Já o milho 2ª Safra, mais conhecido como milho safrinha, também deve apresentar redução na produção total neste ano. Com o atraso ocorrido na implantação das lavouras de soja no início da safra de verão, a janela ideal para o cultivo da safrinha ficou mais estreita. Com isso, a Conab estima queda de 5,1% na área plantada de milho safrinha, que deve ficar em torno de 1,19 milhão de hectares nesta safra. A produção total projetada para a cultura é de 7,37 milhões de toneladas – queda de 2,5% em relação a 2017.
SORGO
No sorgo, cultura em que Goiás se destaca como maior produtor nacional, a expectativa é de elevação na área plantada nesta safrinha – 7,8%, devendo chegar a 248 mil hectares.
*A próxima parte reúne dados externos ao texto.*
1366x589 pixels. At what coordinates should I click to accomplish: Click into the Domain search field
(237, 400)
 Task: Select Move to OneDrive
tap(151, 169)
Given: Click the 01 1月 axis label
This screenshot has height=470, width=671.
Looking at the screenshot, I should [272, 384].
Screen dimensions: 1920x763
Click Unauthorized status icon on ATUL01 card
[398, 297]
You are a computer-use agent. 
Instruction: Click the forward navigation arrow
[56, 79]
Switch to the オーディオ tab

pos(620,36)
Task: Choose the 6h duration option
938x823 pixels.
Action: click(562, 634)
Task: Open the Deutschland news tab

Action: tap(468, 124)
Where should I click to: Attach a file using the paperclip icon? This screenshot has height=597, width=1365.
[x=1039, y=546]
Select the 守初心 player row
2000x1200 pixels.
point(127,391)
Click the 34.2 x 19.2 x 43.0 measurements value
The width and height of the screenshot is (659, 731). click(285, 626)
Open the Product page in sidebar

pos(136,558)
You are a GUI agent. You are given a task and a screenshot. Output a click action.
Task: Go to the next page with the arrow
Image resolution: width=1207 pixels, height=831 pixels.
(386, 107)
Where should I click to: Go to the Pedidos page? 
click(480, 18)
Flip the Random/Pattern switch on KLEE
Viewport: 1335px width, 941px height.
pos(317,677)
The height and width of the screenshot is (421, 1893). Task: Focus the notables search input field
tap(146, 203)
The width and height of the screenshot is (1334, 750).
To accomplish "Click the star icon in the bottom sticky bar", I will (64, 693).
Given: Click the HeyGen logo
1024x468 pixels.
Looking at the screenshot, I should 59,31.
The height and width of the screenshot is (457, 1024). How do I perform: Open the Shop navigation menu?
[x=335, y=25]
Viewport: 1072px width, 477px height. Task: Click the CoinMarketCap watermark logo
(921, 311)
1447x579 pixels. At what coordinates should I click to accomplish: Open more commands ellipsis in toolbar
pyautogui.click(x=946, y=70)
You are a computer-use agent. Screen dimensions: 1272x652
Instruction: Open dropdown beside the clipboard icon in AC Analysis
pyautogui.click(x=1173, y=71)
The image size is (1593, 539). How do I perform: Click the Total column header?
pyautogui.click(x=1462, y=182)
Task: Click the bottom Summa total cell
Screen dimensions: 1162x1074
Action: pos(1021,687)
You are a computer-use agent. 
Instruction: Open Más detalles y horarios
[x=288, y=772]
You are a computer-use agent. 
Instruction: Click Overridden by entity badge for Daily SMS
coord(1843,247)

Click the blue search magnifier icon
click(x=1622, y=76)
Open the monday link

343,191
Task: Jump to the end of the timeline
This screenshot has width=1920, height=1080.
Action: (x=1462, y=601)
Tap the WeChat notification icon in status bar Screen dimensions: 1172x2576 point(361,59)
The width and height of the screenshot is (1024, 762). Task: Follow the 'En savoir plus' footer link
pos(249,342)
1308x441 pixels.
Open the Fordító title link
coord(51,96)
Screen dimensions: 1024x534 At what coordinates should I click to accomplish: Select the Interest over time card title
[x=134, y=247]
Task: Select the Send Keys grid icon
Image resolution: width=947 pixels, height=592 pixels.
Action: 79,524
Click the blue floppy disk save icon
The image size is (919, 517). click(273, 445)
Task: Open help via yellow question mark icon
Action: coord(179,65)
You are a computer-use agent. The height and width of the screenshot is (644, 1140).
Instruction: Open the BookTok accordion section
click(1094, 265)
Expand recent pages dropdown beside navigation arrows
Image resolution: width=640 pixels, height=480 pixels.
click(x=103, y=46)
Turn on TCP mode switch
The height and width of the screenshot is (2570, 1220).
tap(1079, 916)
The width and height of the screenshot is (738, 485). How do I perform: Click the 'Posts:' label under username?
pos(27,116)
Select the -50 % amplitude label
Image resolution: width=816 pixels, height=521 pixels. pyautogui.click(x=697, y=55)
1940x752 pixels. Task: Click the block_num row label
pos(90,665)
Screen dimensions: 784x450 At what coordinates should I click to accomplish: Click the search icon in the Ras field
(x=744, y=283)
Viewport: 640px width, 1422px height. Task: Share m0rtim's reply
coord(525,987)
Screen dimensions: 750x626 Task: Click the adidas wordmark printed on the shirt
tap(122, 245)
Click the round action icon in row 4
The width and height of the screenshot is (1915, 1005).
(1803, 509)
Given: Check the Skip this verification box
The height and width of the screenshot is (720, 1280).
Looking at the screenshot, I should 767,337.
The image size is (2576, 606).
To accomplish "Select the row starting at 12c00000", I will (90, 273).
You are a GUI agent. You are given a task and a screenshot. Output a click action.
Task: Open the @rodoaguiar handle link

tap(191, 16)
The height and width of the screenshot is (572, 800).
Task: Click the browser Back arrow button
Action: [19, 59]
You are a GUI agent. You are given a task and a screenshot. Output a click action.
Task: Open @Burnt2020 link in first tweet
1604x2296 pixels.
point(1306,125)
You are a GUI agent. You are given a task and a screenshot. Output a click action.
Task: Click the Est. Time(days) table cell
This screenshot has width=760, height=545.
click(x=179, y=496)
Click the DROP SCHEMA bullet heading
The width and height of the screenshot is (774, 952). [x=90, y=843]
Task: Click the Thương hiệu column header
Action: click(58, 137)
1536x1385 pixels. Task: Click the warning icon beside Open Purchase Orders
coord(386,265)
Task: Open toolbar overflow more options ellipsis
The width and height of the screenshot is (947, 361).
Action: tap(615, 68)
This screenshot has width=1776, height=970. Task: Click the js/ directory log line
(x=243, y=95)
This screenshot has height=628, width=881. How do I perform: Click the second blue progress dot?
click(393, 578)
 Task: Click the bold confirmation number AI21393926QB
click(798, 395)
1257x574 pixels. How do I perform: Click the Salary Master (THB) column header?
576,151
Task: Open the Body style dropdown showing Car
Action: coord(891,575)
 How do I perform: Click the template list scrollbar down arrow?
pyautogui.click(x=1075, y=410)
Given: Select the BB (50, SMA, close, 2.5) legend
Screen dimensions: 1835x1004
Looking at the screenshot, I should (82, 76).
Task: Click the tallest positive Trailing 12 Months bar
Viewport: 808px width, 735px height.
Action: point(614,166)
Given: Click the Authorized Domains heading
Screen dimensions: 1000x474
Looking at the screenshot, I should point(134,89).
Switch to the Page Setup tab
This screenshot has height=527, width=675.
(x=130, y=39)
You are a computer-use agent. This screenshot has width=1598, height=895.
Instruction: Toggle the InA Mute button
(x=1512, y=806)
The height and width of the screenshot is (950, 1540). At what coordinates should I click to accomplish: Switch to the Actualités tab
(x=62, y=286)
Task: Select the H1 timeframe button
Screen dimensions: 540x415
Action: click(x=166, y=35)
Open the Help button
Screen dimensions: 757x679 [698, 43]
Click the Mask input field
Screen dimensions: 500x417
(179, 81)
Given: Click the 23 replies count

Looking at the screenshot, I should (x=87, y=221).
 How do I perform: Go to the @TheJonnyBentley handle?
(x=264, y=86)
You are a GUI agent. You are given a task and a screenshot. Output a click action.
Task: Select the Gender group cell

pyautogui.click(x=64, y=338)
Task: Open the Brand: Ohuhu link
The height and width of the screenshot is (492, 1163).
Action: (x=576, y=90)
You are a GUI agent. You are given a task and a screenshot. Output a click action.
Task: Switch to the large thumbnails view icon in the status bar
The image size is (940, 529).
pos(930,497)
Mesmo com a leve queda esperada na produtividade média (-1,0%) a produção total de sorgo também deve crescer, alcançando 859 mil toneladas, volume 6,7% superior à safra passada.
Entre os outros cultivos de importância no estado, destaque para as pequenas quedas esperadas na produção de girassol (-2,4%) e de arroz (-3,5%), e as elevações esperadas para o feijão 1ª safra (+1,2%), feijão 2ª Safra (+55%) e o algodão em caroço (+26,9%).